§ Extract to read
# DEER SEASON KILLS



## FishinsMyLife (Nov 18, 2007)

I'm afraid I've been taking fishing time off to go hunting this year. I came close on some turkeys but didn't get any. Deer season last year (my first time hunting) brought me close calls and no deer. This deer season was different. I went 10 trips without seeing anything, then, when I was in a stand with my brother, he shoots and drops a spike. 4 minutes later another spike walks out, looks at the dead deer and starts to eat corn, and I proceeded to miss him. A couple trips later after seeing nothing that was big enough to make a single burger out of, I missed a doe. I went to a different stand thinking that one was bad luck and my friend sees a black panther and close to 30 deer in the same stand I missed two out of while I see nothing in the new stand. After a few more unsuccessful trips, I killed a big doe last week. She bled enough to get the tip of your finger wet, and I got lucky to find her. Yesterday, I went out to a different stand and shot a nice 6 point. One point was broken off, but it was respectable for my first buck and because it was in SC. I was the only one to bring a deer in to the processor yesterday afternoon. Also earlier on in the year, I shot a coyote eating a dead deer while I was deer hunting. No picture of the doe yet (disposable camera) or the buck but I have a picture of the rack.

§ Raw data
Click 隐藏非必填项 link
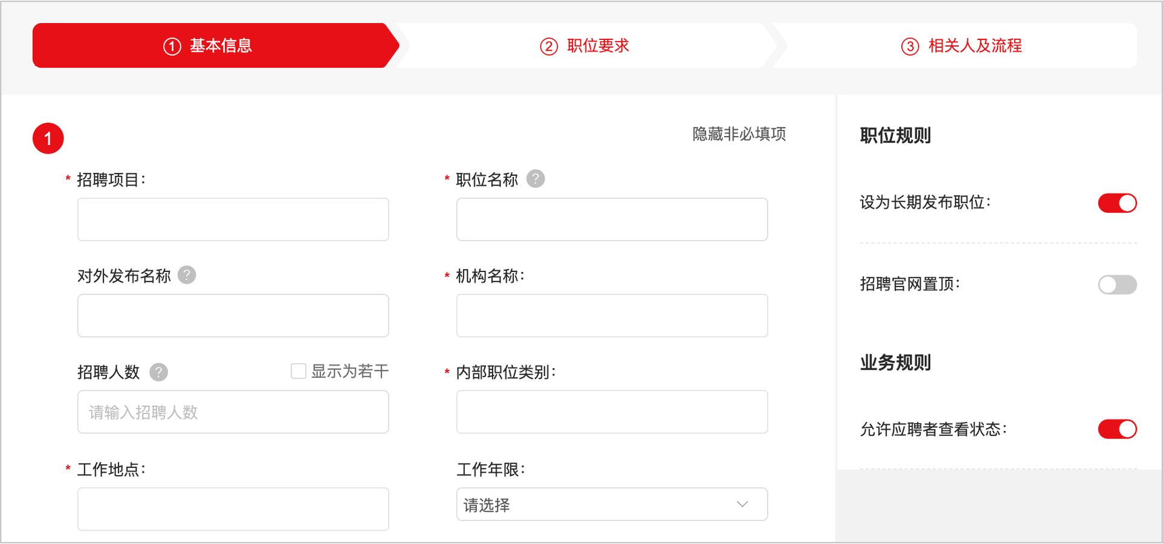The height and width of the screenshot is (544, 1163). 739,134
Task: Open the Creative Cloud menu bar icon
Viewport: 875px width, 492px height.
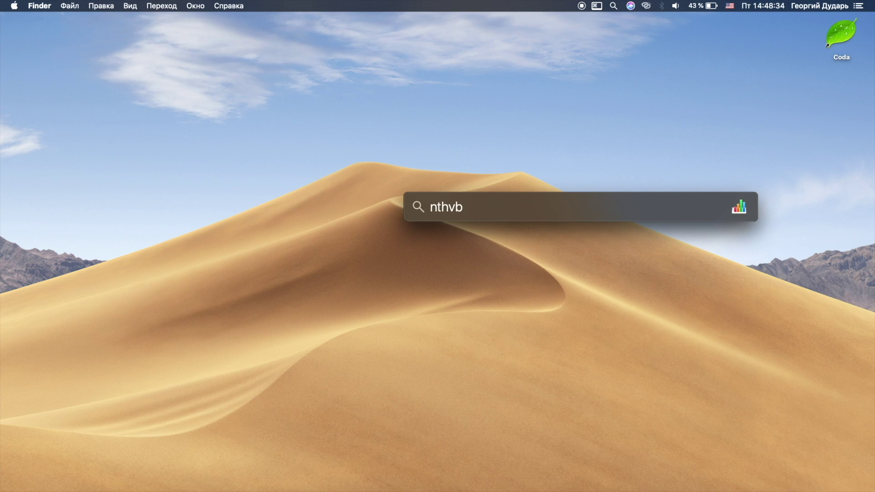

§ Goals
A - In the deer season post, how many trips did the writer make without seeing anything before the brother shot a spike?
B - Continue the deer season post from its last sentence.

§ Solved tasks
A - Ten trips.

B -
----------



## mtnman (Nov 24, 2007)

nice coyote and racks. i havnt hunted in yrs. i had to give it up after some unfrortunate events and thats what got me into fishing so much. we have alot of coyotes in my area. i always wanted to get one with my bow and maybe someday ill still get the chance. deer season starts monday around here so ill let yea know how many were got around here.


----------



## mtnman (Nov 27, 2007)

ive heard 2 shots in 2 days thats not good!!!!!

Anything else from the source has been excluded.